## WHAT IS REQUIRED
In the entries below, how many lines contain the string "Policy"? Respond with the number only.

## DATA SHOWN
++++++++++++++++++++

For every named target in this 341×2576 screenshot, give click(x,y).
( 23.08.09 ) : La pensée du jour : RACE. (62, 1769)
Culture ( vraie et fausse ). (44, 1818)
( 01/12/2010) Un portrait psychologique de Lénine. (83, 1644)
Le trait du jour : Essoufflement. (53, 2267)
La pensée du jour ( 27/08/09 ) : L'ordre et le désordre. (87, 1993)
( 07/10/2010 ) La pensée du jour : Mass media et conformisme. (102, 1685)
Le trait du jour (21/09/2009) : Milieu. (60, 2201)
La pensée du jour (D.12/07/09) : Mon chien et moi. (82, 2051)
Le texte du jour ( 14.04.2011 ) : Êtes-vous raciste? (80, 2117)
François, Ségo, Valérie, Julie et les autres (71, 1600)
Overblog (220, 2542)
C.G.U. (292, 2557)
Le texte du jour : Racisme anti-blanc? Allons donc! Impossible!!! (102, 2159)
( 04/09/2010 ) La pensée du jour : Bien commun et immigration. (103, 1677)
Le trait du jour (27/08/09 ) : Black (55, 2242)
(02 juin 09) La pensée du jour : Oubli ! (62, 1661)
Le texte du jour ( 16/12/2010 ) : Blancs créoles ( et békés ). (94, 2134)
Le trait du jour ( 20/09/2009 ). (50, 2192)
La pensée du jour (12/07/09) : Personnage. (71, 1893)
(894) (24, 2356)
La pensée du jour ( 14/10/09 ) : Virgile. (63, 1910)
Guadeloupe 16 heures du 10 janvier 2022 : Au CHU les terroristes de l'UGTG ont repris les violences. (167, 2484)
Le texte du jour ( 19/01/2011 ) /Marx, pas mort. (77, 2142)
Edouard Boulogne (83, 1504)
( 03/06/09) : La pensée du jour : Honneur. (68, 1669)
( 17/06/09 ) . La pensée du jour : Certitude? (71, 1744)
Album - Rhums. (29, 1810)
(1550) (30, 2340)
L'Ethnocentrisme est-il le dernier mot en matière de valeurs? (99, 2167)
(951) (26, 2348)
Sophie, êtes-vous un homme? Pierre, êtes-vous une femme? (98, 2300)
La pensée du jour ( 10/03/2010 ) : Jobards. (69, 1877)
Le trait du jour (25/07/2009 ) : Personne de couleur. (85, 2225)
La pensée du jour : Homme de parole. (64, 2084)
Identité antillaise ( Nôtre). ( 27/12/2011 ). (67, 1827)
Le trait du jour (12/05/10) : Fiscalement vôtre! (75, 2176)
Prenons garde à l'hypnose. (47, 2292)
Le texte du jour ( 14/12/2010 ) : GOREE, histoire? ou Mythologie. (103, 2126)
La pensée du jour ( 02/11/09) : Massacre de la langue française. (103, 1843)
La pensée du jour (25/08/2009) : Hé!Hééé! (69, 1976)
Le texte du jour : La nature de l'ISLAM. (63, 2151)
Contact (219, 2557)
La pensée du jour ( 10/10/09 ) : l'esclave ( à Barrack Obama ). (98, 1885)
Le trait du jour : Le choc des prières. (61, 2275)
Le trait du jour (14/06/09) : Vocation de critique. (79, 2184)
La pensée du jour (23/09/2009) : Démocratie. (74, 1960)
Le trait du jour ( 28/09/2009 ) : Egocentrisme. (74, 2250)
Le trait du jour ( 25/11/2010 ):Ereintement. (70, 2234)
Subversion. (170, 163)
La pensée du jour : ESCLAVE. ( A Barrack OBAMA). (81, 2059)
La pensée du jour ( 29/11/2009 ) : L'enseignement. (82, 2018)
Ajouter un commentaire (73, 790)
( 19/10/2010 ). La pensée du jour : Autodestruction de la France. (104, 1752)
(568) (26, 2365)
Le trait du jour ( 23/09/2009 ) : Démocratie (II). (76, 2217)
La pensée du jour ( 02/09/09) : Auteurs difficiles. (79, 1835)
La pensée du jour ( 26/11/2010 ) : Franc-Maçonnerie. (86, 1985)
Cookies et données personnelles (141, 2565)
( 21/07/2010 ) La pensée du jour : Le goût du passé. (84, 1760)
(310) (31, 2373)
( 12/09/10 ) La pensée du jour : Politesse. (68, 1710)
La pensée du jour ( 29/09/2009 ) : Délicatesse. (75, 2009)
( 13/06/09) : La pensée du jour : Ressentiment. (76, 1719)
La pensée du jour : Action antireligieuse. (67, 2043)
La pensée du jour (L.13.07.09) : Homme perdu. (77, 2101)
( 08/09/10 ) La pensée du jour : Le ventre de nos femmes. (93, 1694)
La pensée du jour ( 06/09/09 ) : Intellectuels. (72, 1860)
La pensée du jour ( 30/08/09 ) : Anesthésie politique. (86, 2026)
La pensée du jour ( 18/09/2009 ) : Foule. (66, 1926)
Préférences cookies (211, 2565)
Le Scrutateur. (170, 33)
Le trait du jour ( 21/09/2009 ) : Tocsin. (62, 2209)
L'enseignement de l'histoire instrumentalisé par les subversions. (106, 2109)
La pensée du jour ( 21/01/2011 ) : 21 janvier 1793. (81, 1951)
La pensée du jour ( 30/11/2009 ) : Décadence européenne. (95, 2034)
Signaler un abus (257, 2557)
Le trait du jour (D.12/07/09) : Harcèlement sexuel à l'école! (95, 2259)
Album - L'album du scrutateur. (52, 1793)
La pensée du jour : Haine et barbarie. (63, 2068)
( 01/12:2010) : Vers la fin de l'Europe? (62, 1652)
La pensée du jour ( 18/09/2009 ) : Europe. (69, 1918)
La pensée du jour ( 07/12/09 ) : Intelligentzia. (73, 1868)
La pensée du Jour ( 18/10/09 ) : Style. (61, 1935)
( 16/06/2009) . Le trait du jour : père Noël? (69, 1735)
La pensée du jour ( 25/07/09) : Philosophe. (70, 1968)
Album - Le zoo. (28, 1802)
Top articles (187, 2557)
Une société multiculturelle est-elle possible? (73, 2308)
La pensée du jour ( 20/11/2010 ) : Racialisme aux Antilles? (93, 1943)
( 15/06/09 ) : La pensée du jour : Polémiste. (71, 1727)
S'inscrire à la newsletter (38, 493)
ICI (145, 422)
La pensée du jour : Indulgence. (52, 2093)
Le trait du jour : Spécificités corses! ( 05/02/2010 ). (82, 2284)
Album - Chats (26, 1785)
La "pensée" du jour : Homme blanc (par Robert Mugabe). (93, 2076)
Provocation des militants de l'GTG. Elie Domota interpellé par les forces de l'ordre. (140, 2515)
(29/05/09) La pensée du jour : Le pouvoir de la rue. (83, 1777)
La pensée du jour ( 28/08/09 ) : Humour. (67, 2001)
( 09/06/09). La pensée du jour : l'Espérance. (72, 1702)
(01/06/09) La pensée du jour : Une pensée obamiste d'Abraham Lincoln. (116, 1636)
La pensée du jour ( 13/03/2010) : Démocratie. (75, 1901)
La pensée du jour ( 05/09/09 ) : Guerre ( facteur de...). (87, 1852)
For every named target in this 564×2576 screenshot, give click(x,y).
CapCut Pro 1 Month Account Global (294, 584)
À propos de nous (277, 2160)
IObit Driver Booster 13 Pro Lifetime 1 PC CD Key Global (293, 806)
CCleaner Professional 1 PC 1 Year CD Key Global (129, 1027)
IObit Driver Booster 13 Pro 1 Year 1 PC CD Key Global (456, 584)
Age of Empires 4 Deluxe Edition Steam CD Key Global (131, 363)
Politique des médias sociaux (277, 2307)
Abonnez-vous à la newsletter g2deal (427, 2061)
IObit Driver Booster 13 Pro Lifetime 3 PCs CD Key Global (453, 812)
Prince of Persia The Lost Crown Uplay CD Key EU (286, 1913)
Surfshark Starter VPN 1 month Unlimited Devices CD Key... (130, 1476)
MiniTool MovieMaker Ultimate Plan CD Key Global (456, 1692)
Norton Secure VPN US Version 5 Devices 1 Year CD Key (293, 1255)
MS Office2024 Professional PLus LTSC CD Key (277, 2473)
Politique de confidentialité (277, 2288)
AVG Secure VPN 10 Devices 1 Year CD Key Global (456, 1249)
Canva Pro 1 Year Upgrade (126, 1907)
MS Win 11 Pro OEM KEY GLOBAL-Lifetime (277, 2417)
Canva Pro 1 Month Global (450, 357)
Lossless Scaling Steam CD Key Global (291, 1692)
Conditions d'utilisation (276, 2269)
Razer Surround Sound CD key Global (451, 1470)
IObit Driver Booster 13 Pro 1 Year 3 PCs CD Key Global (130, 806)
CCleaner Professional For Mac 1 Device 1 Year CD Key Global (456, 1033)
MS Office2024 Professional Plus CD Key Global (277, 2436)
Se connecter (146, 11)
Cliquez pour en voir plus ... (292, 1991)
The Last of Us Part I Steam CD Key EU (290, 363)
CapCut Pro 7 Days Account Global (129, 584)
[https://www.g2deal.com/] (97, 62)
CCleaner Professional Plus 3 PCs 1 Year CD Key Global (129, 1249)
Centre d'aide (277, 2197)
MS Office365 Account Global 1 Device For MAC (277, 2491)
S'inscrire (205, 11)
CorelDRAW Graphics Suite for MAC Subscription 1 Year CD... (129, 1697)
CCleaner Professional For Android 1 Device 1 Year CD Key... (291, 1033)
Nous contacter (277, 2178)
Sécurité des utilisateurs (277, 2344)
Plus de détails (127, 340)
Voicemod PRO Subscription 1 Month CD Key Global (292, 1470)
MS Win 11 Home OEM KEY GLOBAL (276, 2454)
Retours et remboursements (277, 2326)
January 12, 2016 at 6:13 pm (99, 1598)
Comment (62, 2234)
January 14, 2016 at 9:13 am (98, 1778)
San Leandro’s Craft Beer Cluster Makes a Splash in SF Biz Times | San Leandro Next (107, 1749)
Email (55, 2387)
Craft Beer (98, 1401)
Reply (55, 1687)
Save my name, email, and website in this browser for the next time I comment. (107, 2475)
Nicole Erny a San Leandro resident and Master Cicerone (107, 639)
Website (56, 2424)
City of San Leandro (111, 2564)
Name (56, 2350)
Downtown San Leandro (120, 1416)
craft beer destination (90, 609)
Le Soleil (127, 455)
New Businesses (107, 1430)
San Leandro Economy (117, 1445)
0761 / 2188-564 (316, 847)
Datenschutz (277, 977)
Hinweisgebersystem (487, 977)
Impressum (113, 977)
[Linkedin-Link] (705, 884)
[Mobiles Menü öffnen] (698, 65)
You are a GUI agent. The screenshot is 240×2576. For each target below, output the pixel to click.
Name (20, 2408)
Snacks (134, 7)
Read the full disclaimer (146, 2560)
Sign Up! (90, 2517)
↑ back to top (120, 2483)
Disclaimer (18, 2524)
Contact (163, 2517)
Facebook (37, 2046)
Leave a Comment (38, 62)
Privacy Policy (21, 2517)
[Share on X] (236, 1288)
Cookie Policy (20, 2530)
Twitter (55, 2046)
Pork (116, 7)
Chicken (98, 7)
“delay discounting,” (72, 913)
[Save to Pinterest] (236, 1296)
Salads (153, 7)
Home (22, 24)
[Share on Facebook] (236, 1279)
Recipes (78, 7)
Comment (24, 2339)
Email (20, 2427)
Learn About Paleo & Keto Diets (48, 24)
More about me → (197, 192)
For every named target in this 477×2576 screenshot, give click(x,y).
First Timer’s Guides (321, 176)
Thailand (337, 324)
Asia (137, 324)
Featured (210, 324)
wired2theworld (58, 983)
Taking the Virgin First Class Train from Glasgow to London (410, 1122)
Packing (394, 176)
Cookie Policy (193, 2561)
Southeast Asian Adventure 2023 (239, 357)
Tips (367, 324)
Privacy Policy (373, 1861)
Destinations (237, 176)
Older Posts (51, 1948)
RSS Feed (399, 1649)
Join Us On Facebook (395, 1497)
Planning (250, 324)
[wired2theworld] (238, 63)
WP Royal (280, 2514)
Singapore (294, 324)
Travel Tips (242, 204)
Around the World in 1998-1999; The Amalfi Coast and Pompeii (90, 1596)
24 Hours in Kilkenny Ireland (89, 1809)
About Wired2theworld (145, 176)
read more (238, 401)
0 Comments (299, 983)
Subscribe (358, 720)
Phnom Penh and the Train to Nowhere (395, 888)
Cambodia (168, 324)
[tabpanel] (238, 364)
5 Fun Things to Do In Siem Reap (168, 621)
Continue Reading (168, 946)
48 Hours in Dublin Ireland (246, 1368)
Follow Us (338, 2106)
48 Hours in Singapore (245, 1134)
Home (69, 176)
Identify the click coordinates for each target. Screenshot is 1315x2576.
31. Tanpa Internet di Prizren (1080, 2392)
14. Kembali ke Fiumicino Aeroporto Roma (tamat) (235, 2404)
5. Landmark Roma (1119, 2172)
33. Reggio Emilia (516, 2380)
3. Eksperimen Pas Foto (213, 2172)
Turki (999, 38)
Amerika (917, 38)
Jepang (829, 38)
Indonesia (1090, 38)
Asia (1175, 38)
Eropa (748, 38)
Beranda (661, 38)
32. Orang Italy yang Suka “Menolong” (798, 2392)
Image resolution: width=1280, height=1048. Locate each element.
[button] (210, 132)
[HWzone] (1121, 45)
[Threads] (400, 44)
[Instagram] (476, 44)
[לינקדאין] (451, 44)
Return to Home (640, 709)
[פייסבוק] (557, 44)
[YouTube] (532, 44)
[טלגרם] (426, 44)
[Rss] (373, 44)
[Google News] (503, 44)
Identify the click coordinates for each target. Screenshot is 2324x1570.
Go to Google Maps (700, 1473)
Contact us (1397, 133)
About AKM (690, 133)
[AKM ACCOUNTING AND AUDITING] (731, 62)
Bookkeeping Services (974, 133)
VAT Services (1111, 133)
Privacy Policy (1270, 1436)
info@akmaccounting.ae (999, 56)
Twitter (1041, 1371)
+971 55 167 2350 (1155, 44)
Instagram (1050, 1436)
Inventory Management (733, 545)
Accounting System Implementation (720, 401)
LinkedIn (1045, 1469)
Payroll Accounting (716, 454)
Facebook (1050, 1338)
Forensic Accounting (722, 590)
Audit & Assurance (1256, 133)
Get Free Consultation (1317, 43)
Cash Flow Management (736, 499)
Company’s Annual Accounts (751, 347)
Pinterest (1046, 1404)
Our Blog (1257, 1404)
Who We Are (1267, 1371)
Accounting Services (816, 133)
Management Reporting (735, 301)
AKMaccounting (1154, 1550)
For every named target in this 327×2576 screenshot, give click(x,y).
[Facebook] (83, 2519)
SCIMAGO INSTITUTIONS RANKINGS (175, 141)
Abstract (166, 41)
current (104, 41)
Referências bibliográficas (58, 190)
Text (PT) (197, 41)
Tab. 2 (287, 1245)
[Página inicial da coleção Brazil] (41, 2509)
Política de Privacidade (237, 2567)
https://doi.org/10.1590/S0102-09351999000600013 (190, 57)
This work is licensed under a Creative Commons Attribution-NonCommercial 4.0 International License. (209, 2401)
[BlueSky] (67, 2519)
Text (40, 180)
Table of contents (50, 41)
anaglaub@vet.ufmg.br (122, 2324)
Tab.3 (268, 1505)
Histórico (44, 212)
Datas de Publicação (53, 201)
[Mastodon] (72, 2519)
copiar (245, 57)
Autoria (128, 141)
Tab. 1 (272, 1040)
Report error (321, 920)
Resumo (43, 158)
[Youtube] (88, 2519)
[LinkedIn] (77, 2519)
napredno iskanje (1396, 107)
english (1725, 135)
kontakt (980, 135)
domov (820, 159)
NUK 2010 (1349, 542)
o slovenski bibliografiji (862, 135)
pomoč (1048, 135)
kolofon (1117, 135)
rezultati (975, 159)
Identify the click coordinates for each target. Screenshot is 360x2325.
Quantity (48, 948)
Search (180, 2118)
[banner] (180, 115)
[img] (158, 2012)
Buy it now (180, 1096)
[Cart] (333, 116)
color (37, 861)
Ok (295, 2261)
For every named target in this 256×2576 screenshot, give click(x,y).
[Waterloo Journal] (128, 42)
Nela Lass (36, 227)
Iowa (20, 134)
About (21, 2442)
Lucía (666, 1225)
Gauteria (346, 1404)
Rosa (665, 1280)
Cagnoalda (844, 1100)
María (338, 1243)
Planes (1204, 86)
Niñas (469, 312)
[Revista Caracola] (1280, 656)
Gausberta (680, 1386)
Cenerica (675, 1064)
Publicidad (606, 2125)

++++++++++++++++++++

## EXERCISE SOLUTION
5